_Problem statement_. Please copy out every line of the records below, requests included, and shift the coordinates in each answer by adding 43 to both numbers. Leave the pictures out.

_Data supplied_.
━━━━━━

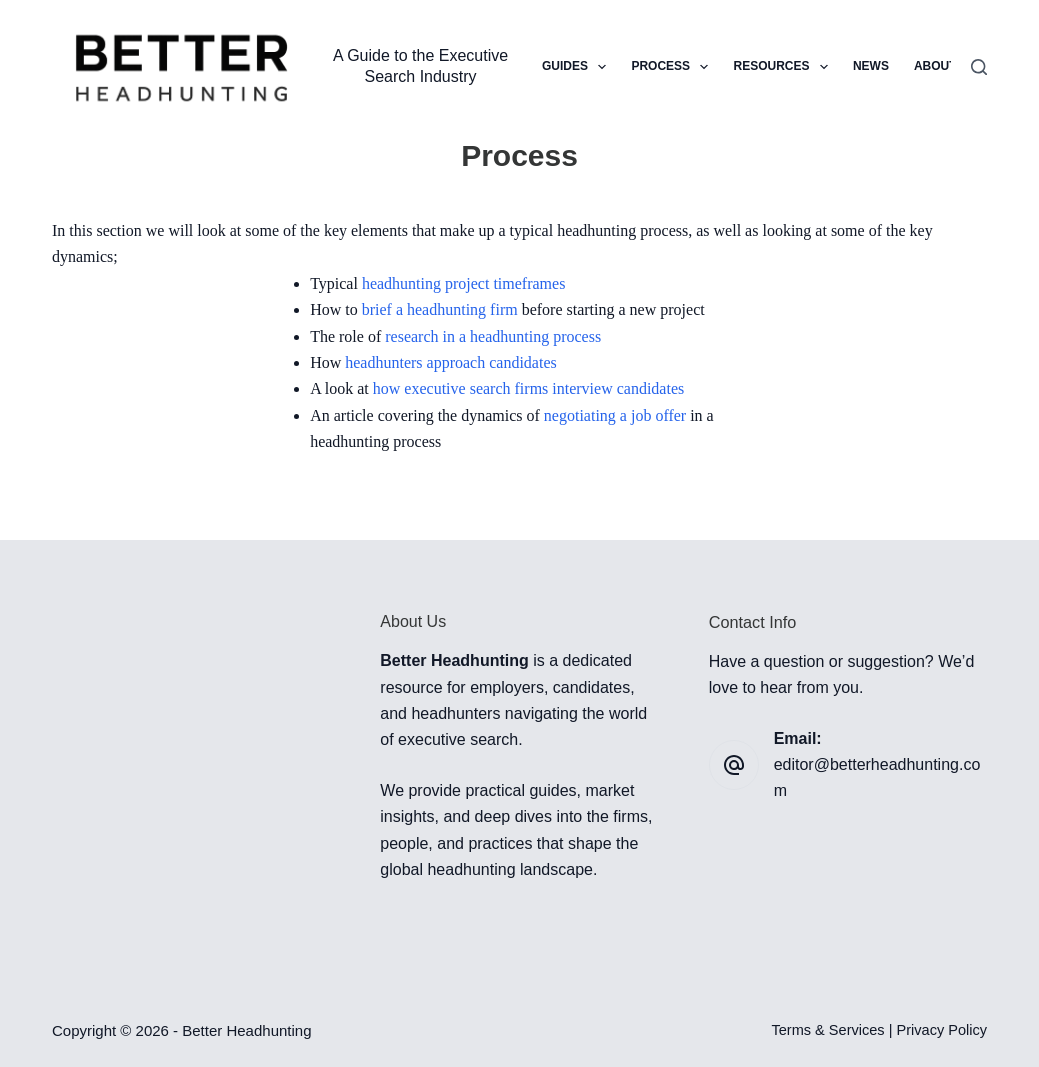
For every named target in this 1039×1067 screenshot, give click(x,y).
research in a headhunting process (493, 336)
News (871, 66)
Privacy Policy (942, 1030)
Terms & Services (827, 1030)
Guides (578, 67)
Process (673, 67)
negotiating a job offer (615, 415)
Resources (784, 67)
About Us (945, 66)
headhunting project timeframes (463, 283)
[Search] (979, 67)
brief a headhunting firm (440, 309)
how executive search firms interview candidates (528, 388)
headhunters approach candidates (450, 362)
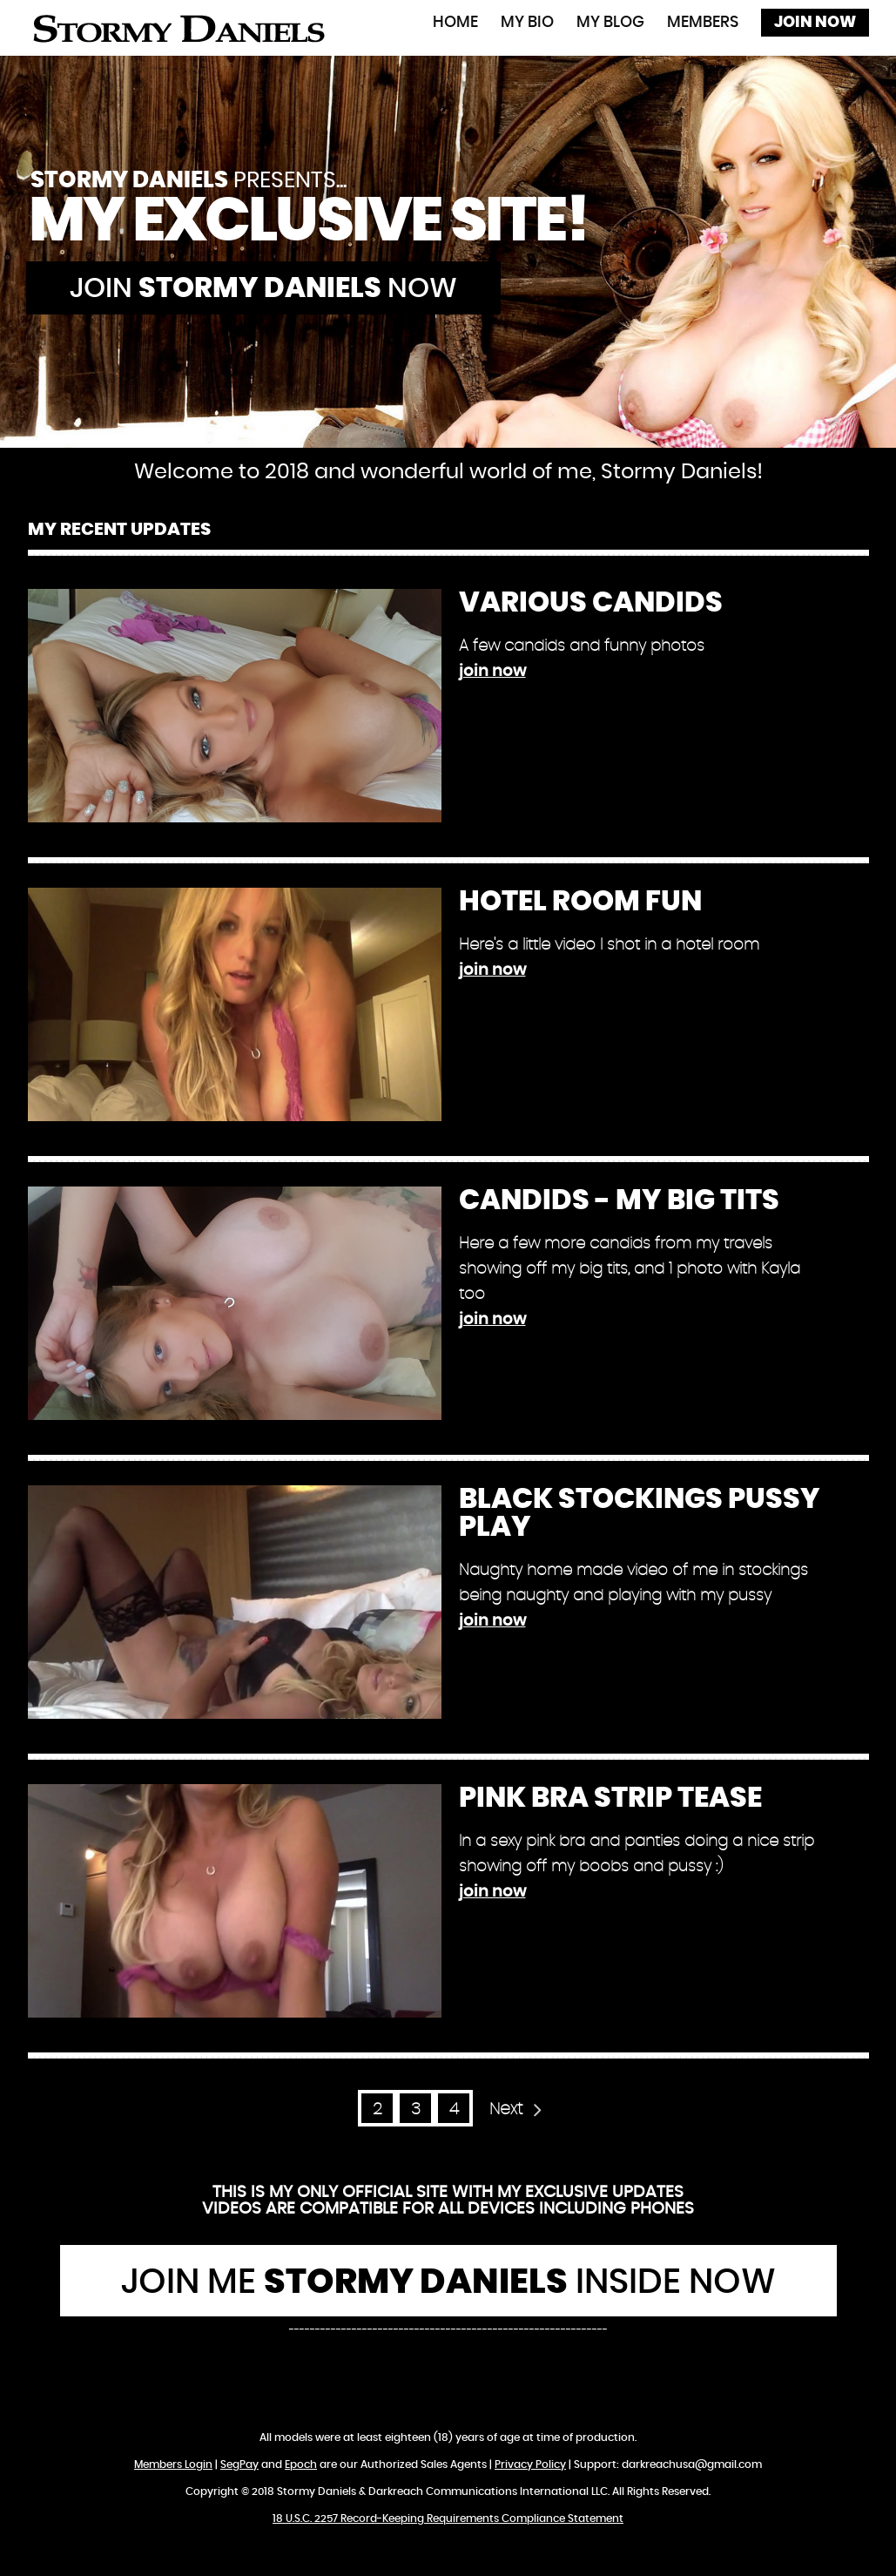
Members (702, 22)
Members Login (173, 2464)
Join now (263, 288)
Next (505, 2109)
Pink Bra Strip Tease (610, 1798)
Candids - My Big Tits (619, 1200)
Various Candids (591, 603)
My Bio (527, 22)
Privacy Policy (530, 2464)
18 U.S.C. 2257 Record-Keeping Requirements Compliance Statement (448, 2518)
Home (455, 22)
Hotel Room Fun (580, 902)
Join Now (815, 22)
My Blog (610, 22)
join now (492, 671)
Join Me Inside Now (448, 2282)
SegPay (239, 2464)
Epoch (301, 2464)
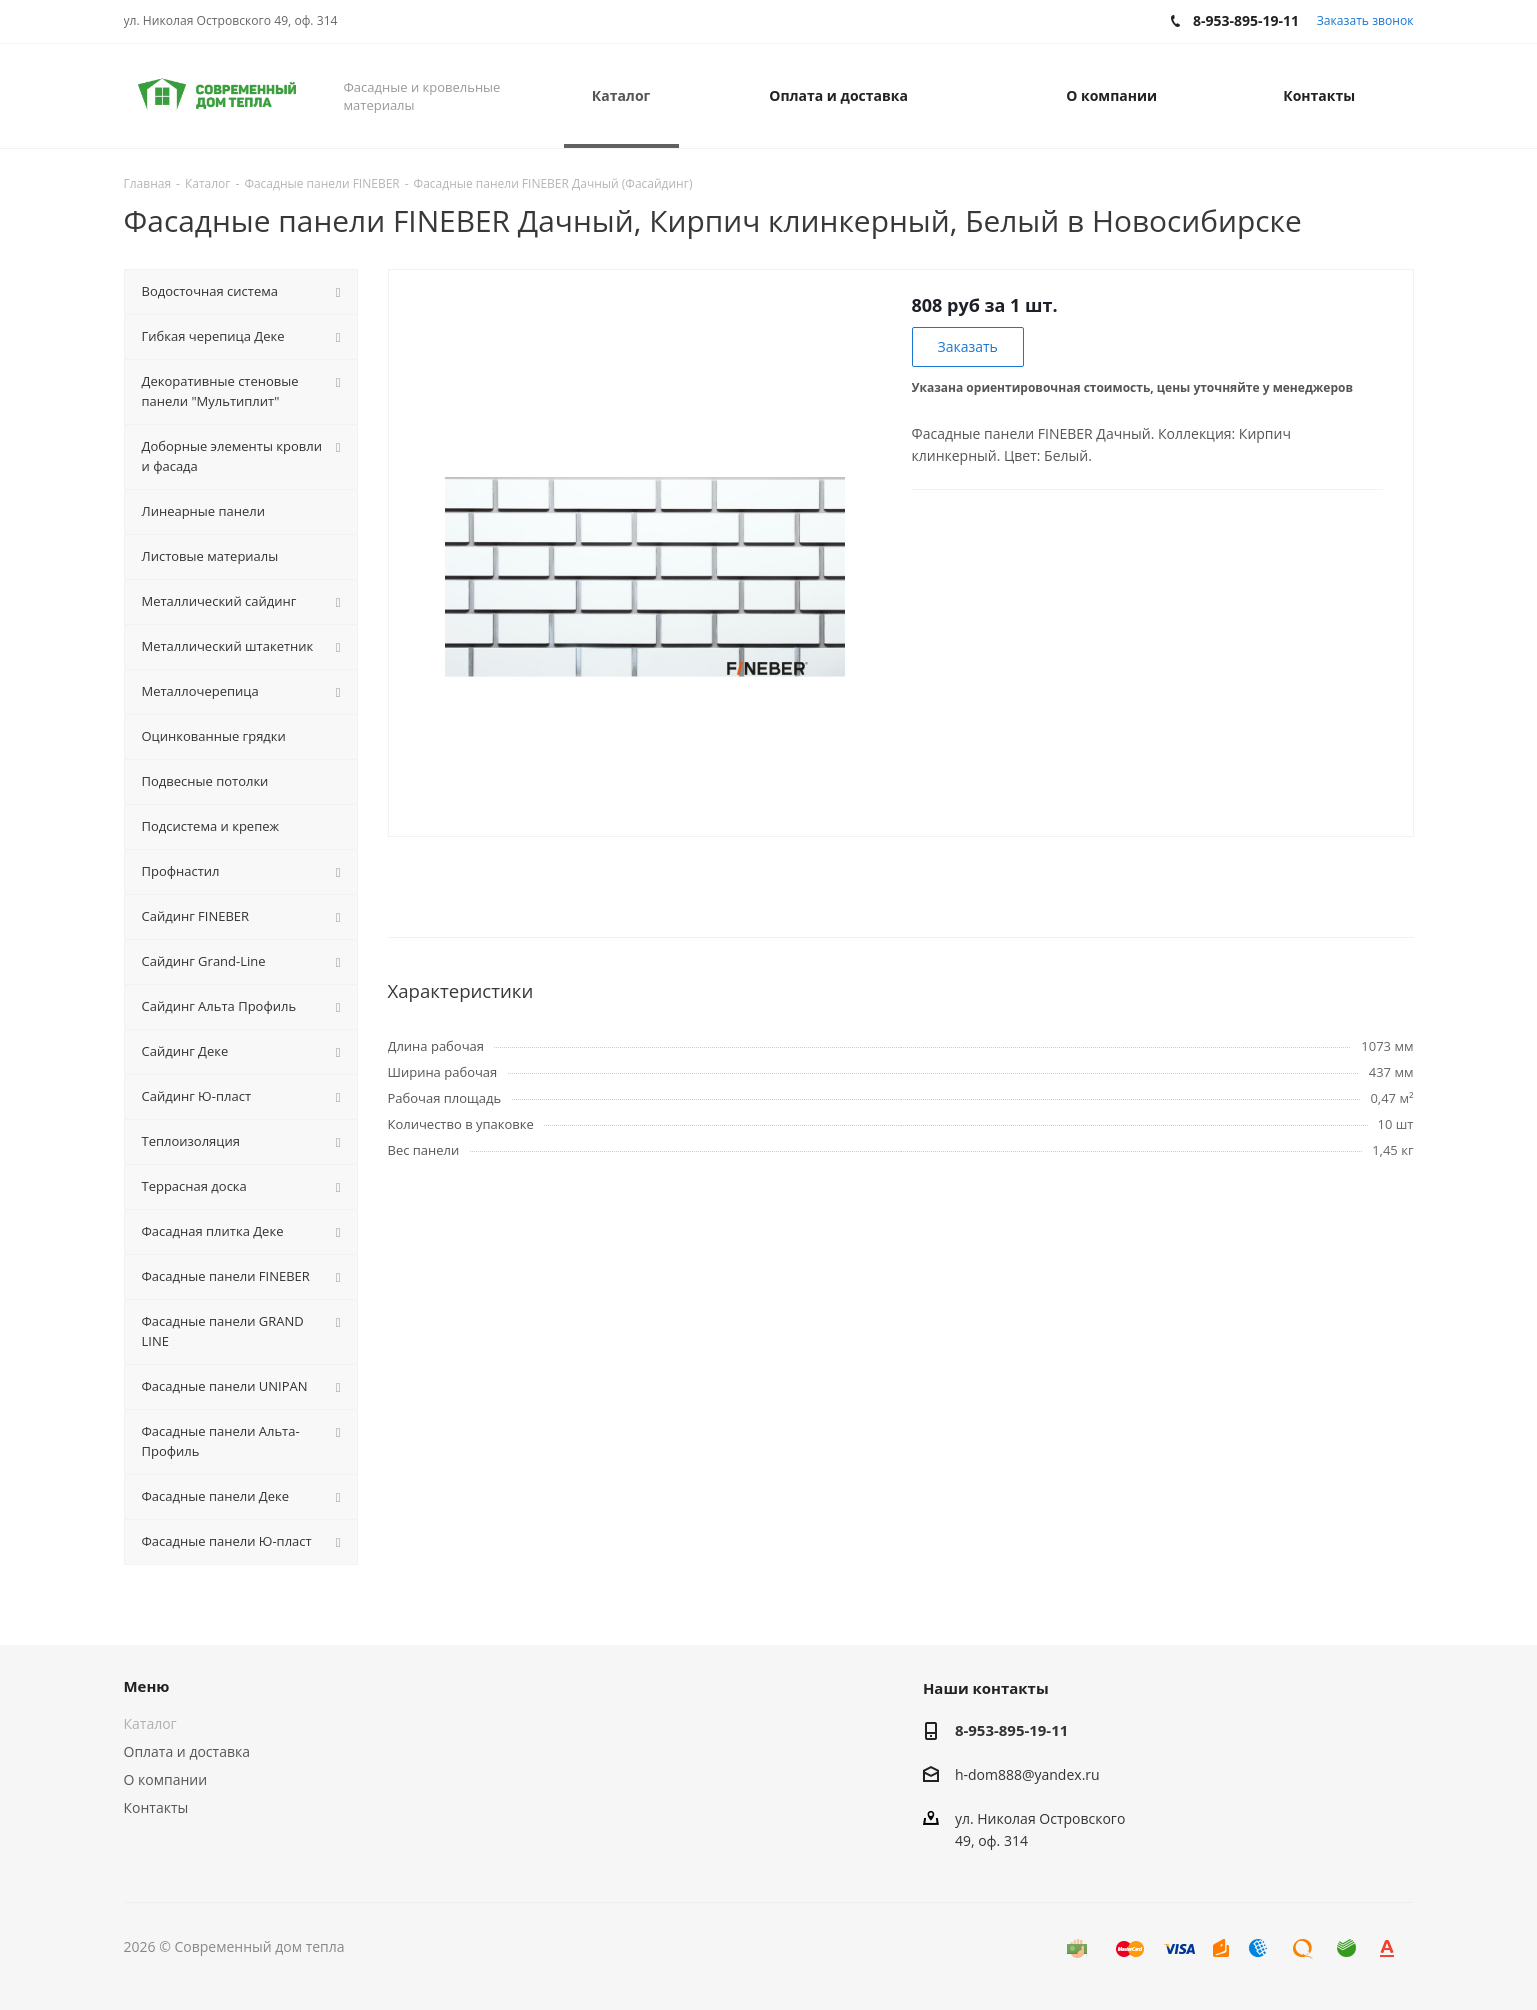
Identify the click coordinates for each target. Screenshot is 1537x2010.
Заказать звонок (1365, 20)
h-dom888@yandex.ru (1027, 1774)
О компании (166, 1779)
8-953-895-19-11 (1011, 1730)
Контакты (156, 1807)
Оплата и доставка (187, 1751)
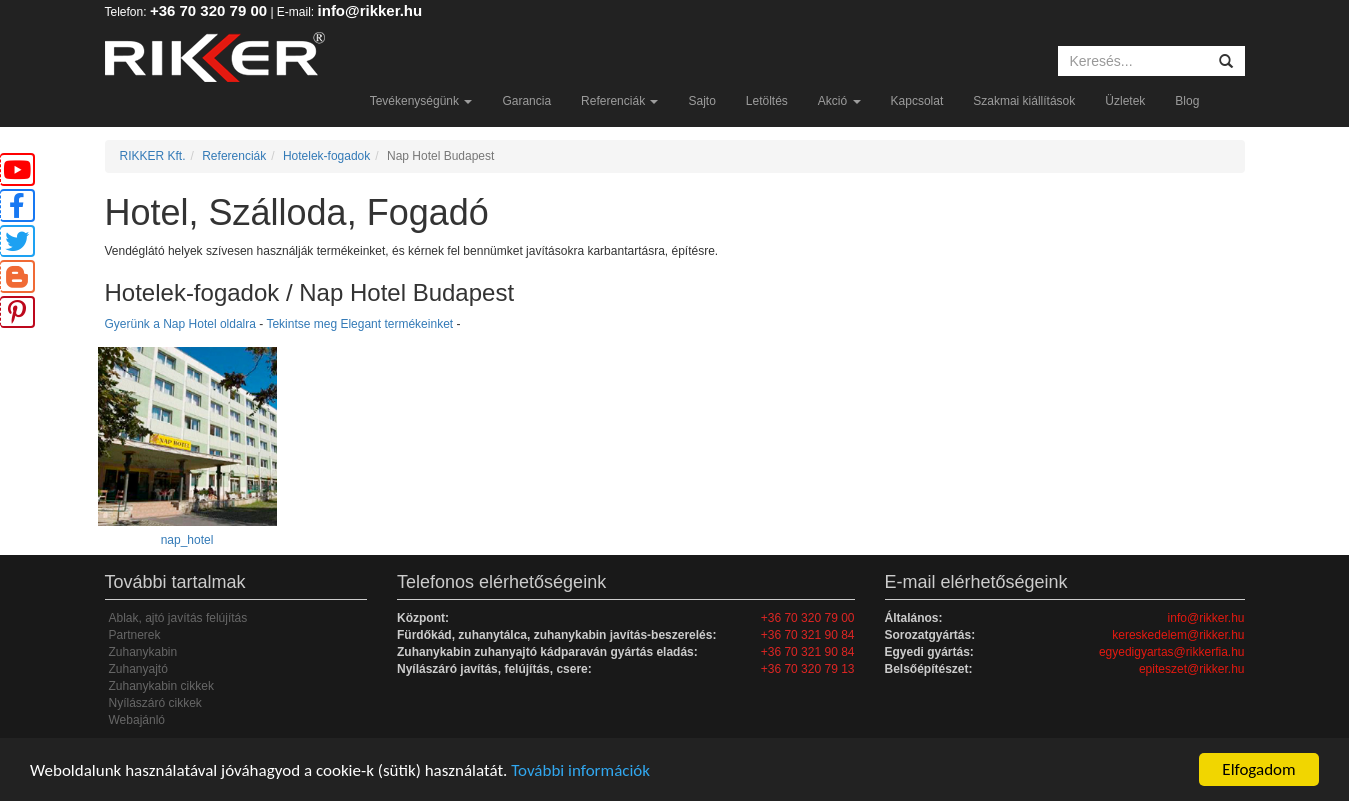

━━━━━━

_Solution_.
For every named target in this 1039×1067 screenshot, give click(x,y).
research in a headhunting process (536, 379)
News (914, 109)
Privacy Policy (985, 1073)
Terms & Services (870, 1073)
Guides (621, 110)
Process (716, 110)
negotiating a job offer (658, 458)
Resources (827, 110)
About Us (988, 109)
headhunting project timeframes (506, 326)
[Search] (1022, 110)
brief a headhunting firm (483, 352)
how executive search firms interview candidates (571, 431)
headhunters approach candidates (493, 405)
Members (745, 65)
Members Login (216, 2507)
Join now (306, 331)
Next (548, 2152)
Pink Bra Strip Tease (653, 1841)
Candids - My Big Tits (662, 1243)
Various Candids (634, 646)
My Bio (570, 65)
Privacy Policy (573, 2507)
18 U.S.C. 2257 Record-Keeping Requirements Compliance Statement (491, 2561)
Home (498, 65)
Hotel Room Fun (623, 945)
Join Now (858, 65)
My Blog (653, 65)
join now (535, 714)
Join Me Inside Now (491, 2325)
SegPay (282, 2507)
Epoch (344, 2507)
Identify the click coordinates for each target. Screenshot is 1537x2010.
Заказать звонок (1408, 63)
h-dom888@yandex.ru (1070, 1817)
О компании (209, 1822)
8-953-895-19-11 (1054, 1773)
Контакты (199, 1850)
Оплата и доставка (230, 1794)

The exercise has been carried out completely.